BMI

Bariatrics & Metabolism Initiative

GASTRIC PLICATION: A NEW WLS PROCEDURE!

On July - 18 - 2010 41 COMMENTS

Many bariatric surgeons are excited about the procedure Gastric Plication (LGP) as a bariatric procedure. It promises to be a simple method (remember, “Less Is More!”) that gives weight loss results as good as sleeve gastrectomy without even the risks of that procedure (staple line leaks (read part one and part two here) or bleeding).

What is done is that the greater curvature of the stomach is freed from the tissues attached to it (known as the gastrocolic omentum) using a vessel sealing device like the Harmonic Scalpel or the Ligasure. This is the first step of the sleeve gastrectomy procedure, as well.
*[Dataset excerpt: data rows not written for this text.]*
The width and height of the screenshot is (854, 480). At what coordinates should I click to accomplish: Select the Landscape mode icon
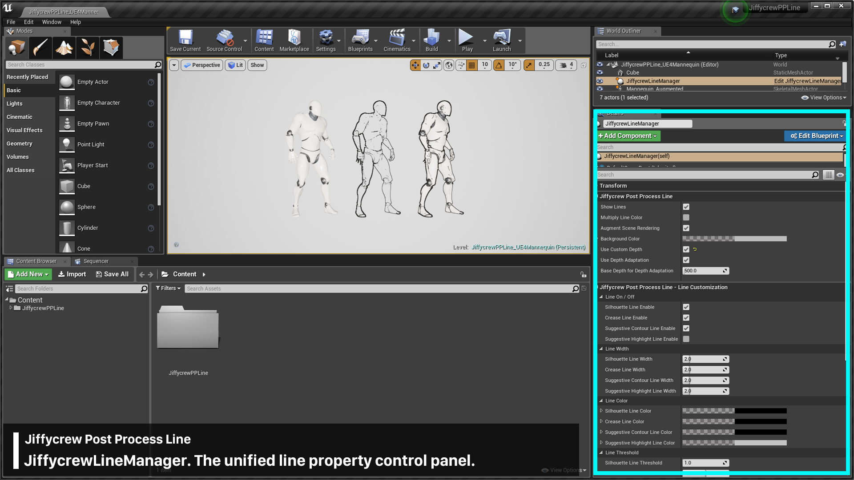64,48
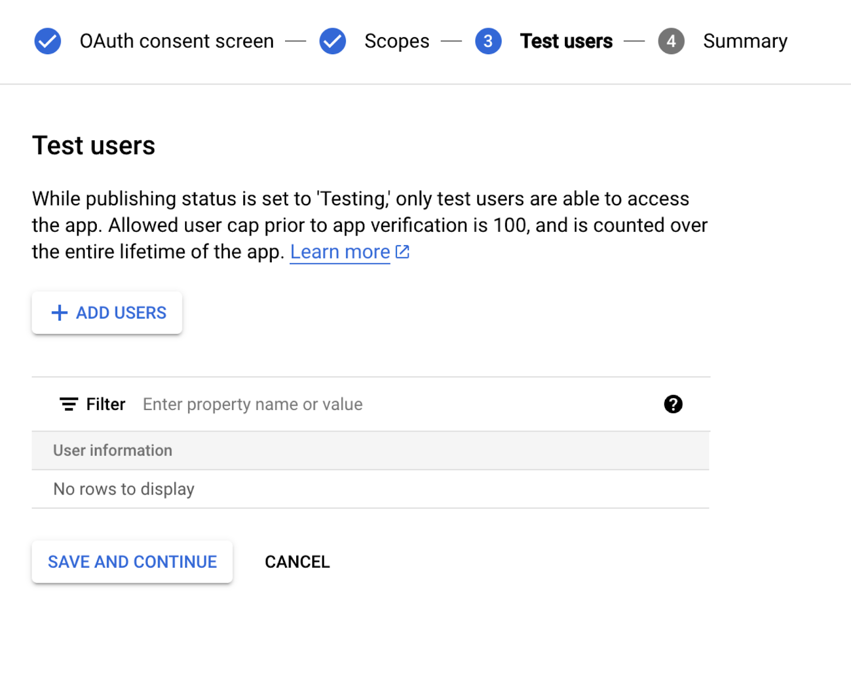Image resolution: width=851 pixels, height=689 pixels.
Task: Click the Filter label
Action: coord(106,404)
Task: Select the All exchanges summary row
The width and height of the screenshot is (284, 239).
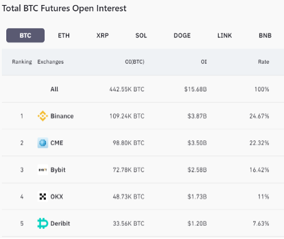Action: coord(143,89)
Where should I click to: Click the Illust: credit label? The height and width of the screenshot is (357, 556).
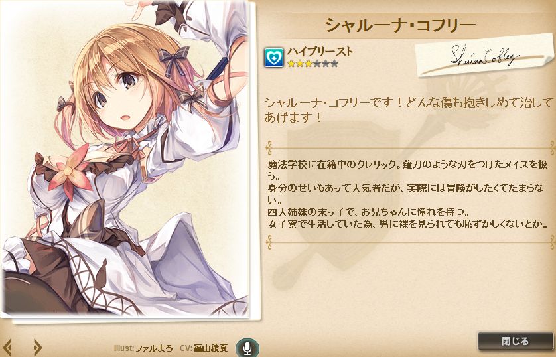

However, unlike the sleeve, here we do not use the stapler to remove 80% of the stomach. We merely imbricate/plicate the stomach using running stitches from above downwards, layer by layer, till most of the stomach is pushed inwards, creating a narrowing of the passage, and a tunnel along the lesser curvature, just like the sleeve.


Lap Gastric Plication

In the same vein, if someone wants to reverse the procedure, the stitches may be removed by laparoscopy (making this a potentially reversible procedure like the Lap Band), though this would neither be a good thing nor a great experience!

Some patients have significant reflux symptoms after LGP, as after the sleeve, as we have discussed before.

It is possible that the stitches may give way later and hamper the weight loss, but preliminary results, as presented in the recent International Conference of Obesity in Stockholm, show good results akin to the sleeve.

More info later!

41 Comments

  1. hello thank u for presenting this idea i foune it easy economic and reasonable but if there any data available bout the result till now please
    thank u

    Dr. Mohammed Al Taie
    general and lap.surgeon
    Hilla general teaching hospital
    babylon, Iraq

  2. Dr. al Taie:
    Thanks for your comment. We will pile on more evidence as times goes.

  3. I am shekhar kumar Mondal from barasat (N)24 PGNS. My weight is around 111 kg,age 27+.Actually we had already a conversation at BELLEVUECLINIC & u’hav told me to go for gastric plication (LGP) but some doubt need to be clear for my good.I need to know the longibility of stitches. How long it can hold though m not willing to cut it in future.Can i live with it for whole life because i dont want to hamper the weight loss. Please detail me about this.Waiting for your reply.

  4. Shekhar: I have already replied to you. Hope you got my email.

  5. What is the price of the surgery. Are their currently any clinical trails for this procedures.

  6. Ponce has started a trial in the US (ClinicalTrials.gov identifier: NCT01207609). Thanks for your interest.
    R

  7. hello, but what about the hormonal aspect (grhelin) and its alleged role.

  8. i assume that you used an absorbable stitch in the first run and non-absorbable for the second so why you did not unify the stitch?
    and in your experience may it take more than two invaginations of the greater curvature to fit it around 36F tube?
    finally, why 36 not larger or smaller tube?
    i appreciate your time and thanks for the excellent video presented here

  9. Thanks for your comment. Inner absorbable suture prevents problems with the permanent ones: you don’t want the prolene eroding into the gastric lumen and cause symptoms. Uniting the two suture lines is not going to help in anything, is it? We use three layers of stitches, the minimum needed for a snug tube.
    The 36 Fr is a good size that works well. It gives good restriction, prevents stricture formation and allows the patient to eat. You could use a bigger or slightly narrower one if you wish. These are not writ in stone.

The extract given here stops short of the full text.